** PROVIDED DATA **
— begin —

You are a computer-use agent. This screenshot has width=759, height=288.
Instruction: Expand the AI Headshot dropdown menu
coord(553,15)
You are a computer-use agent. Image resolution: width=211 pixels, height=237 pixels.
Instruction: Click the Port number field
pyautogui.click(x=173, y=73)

— end —
— begin —

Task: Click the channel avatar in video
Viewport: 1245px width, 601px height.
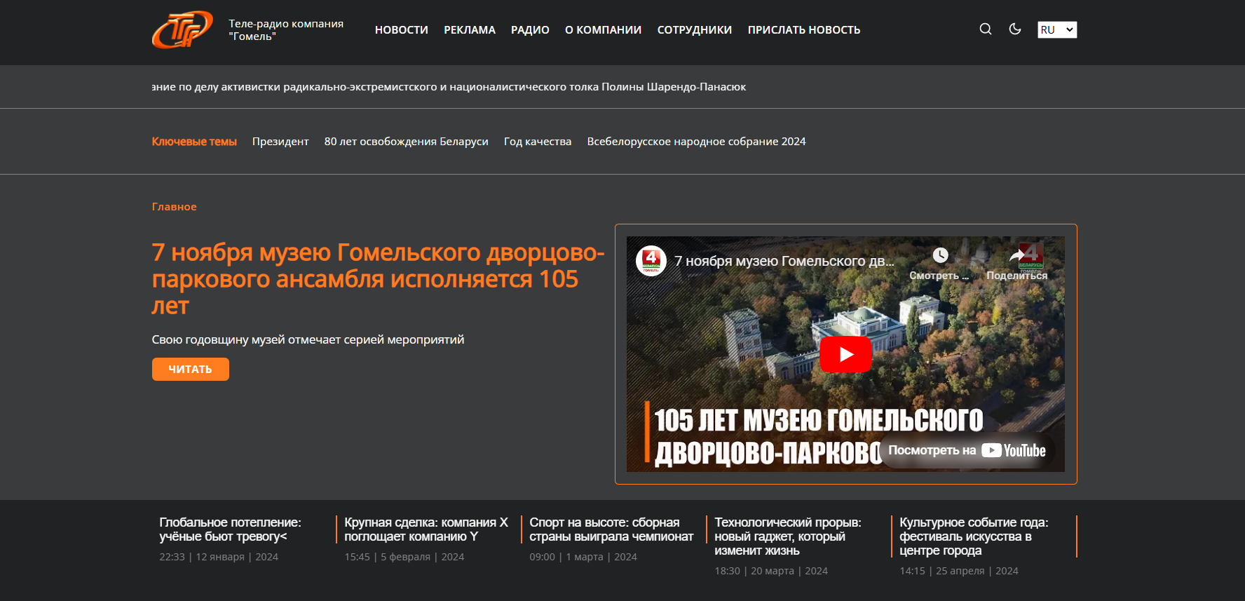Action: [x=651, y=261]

— end —

** EXERCISE GOAL **
Rescale the material from the line with "You are a computer-use agent. Image" up to and including the line with "pyautogui.click(x=173, y=73)", reproducing only those lines in full with the requests included. Multiply every coordinate in the answers by 2.45 and round to whole numbers with halves going up, but leave the numbers in the requests unchanged.

** RESPONSE BELOW **
You are a computer-use agent. Image resolution: width=211 pixels, height=237 pixels.
Instruction: Click the Port number field
pyautogui.click(x=424, y=179)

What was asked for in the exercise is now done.